_ACTIVITY_
Copy the entries word for word. Keep the pictures out.
### SUPPLIED INFORMATION ###
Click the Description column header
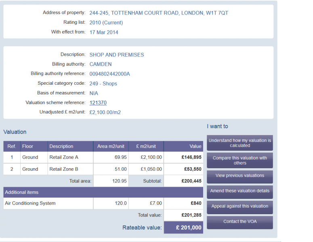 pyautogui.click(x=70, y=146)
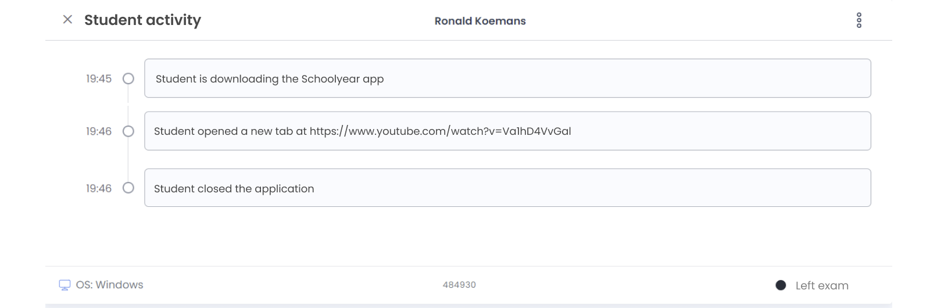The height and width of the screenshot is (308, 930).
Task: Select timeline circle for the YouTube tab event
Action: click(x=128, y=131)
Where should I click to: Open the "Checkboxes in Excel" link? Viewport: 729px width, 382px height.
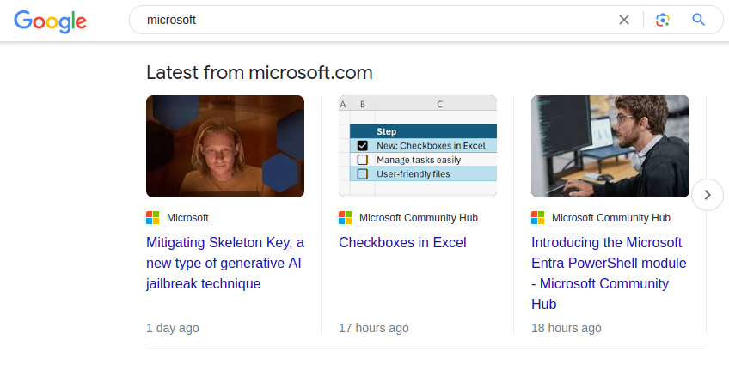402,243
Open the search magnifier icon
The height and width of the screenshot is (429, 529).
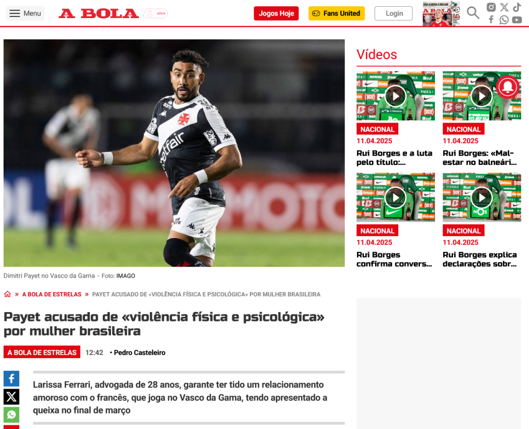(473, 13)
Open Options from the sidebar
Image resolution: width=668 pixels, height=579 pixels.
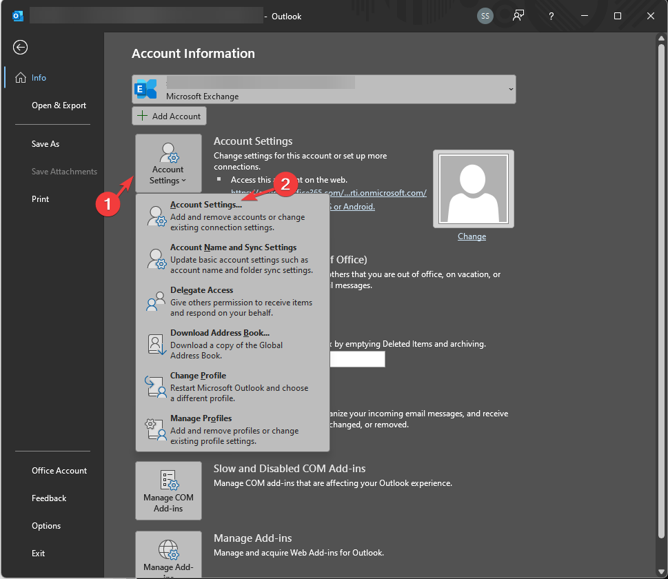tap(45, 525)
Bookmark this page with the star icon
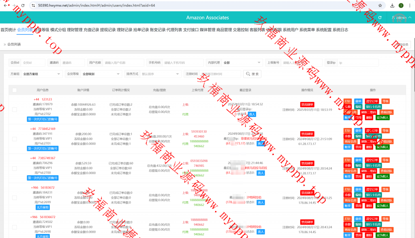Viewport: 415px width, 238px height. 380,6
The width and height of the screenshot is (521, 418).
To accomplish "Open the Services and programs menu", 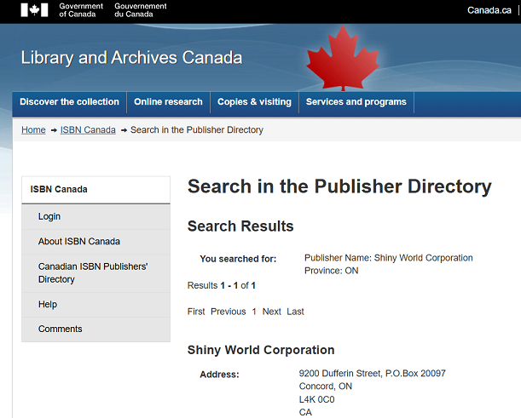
###
_SOLUTION FOR THIS TASK_
Click the Description column header
 pyautogui.click(x=70, y=146)
The height and width of the screenshot is (308, 930).
Task: Select timeline circle for the YouTube tab event
Action: click(x=128, y=131)
Where should I click to: Open the "Checkboxes in Excel" link? Viewport: 729px width, 382px height.
402,243
Open the search magnifier icon
The height and width of the screenshot is (429, 529).
(473, 13)
Open Options from the sidebar
Image resolution: width=668 pixels, height=579 pixels.
tap(45, 525)
Bookmark this page with the star icon
Viewport: 415px width, 238px height. 380,6
The width and height of the screenshot is (521, 418).
To accomplish "Open the Services and programs menu", 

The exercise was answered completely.